As this is your first time running certbot, you will be prompted to enter an email address and agree to the terms of service. Certbot will detect your configured server block and ask you to set up a certificate for it. When the wizard has run through the challenge and configured your certificate you should be able to visit your configured domain over HTTPS and redirects from plain HTTP should be in place.

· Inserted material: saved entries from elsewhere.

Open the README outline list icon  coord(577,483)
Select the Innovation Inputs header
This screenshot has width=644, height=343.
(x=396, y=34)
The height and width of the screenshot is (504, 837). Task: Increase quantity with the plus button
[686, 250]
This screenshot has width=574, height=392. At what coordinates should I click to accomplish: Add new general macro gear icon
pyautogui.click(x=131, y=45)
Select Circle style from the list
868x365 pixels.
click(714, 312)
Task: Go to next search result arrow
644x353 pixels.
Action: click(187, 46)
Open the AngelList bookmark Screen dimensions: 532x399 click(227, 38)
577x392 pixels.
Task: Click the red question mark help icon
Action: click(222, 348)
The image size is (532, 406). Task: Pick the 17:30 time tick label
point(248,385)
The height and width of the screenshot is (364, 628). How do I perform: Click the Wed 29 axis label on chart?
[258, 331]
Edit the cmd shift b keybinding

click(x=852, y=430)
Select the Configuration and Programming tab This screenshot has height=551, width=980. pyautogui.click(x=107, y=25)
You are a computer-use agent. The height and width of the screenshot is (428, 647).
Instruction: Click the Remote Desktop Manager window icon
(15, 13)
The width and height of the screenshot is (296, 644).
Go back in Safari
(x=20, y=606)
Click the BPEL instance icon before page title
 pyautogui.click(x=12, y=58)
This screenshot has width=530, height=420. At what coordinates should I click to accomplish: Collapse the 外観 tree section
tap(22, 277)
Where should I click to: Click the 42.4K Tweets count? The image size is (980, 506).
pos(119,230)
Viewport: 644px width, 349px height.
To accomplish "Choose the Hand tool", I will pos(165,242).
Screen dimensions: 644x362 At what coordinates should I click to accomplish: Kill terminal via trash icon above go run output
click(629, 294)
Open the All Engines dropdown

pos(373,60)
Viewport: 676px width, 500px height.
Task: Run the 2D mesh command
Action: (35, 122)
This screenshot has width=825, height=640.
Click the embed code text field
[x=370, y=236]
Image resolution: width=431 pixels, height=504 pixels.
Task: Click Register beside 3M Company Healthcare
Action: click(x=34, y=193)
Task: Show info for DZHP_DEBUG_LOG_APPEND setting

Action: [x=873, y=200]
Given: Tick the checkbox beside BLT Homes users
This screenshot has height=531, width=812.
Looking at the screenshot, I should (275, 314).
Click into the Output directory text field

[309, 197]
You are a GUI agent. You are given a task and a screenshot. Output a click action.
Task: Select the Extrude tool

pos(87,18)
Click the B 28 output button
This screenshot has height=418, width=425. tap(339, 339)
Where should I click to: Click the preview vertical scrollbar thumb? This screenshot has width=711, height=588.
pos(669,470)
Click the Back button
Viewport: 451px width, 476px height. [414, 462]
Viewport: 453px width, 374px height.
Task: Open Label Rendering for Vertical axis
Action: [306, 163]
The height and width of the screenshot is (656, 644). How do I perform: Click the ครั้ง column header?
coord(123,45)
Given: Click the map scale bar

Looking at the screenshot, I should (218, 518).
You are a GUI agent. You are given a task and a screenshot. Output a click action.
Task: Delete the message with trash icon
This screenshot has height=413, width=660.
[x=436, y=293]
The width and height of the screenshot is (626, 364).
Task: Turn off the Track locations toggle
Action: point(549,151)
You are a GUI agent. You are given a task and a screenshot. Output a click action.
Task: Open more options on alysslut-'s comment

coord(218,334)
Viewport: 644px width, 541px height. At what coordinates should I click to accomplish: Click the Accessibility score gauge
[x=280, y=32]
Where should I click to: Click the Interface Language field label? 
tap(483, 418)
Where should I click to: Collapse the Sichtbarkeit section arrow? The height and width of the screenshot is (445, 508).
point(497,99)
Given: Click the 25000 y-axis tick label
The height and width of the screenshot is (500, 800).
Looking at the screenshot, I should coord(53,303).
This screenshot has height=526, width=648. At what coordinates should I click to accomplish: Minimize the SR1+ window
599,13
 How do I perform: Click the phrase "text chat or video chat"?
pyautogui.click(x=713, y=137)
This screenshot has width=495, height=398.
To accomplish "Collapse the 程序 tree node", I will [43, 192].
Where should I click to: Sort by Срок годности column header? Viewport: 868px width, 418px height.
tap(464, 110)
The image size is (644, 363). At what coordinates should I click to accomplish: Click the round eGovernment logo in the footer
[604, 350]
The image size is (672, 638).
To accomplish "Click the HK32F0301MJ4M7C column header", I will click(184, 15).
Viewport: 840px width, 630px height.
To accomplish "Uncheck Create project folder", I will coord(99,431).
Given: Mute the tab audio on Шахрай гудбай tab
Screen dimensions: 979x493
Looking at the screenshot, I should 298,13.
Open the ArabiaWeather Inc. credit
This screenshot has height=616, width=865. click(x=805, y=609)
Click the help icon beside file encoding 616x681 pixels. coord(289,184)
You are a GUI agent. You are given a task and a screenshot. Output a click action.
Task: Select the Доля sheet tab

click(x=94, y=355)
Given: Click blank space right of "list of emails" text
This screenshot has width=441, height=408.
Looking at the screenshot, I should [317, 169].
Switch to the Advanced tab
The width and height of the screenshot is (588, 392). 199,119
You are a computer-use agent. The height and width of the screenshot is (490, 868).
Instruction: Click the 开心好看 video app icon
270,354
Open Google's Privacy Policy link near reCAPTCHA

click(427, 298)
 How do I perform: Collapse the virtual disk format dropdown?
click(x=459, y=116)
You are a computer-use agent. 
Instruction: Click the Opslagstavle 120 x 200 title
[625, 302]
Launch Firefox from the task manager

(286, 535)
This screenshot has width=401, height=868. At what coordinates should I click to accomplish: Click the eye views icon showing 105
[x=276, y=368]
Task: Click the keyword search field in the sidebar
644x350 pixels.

The server block configuration file will have been updated, looking something like this:

server {

        root /var/www/krill.example.net/html;
        index index.html index.htm index.nginx-debian.html;

        server_name krill.example.net;

        location / {
                try_files $uri $uri/ =404;
        }

    listen [::]:443 ssl ipv6only=on; # managed by Certbot
    listen 443 ssl; # managed by Certbot
    ssl_certificate /etc/letsencrypt/live/krill.example.net/fullchain.pem; # managed by Certbot
    ssl_certificate_key /etc/letsencrypt/live/krill.example.net/privkey.pem; # managed by Certbot
    include /etc/letsencrypt/options-ssl-nginx.conf; # managed by Certbot
    ssl_dhparam /etc/letsencrypt/ssl-dhparams.pem; # managed by Certbot

}
server {
    if ($host = krill.example.net) {
        return 301 https://$host$request_uri;
    } # managed by Certbot


        listen 80;
        listen [::]:80;

        server_name krill.example.net;
    return 404; # managed by Certbot


}

Next, we'll update this file to act as a reverse proxy, instead of serving the sample HTML file. To do this, we just need to update one line, as the Krill user interface and assets are hosted directly under the base path /:

...
        location / {
                proxy_pass https://localhost:3000/;
        }        
...

Test one last time to make sure that there are no syntax errors:

sudo nginx -t

If there aren’t any problems, restart NGINX to enable your changes:

sudo systemctl restart nginx

You should now see the Krill user interface when you visit your configured domain name, properly secured by a Let's Encrypt certificate. To test if renewals will still work even though all traffic is proxied to Krill, run Certbot with --dry-run:

sudo certbot renew --dry-run

If the challenges are successful, you're all set!

Additional Restrictions

Although the UI and API are protected with a token, you could consider further restrictions in your proxy setup, such as locking down the source IP, limiting the number of TCP connections and adding your own authentication.

Lastly, it is recommended to run Krill in a completely closed environment, with no access from the Internet at all. Krill only needs to be able to establish outbound connections to the Internet on port 443 to fetch certificate information from the parent Certificate Authority, i.e. your RIR or NIR, as well as BGP route collector data for ROA suggestions.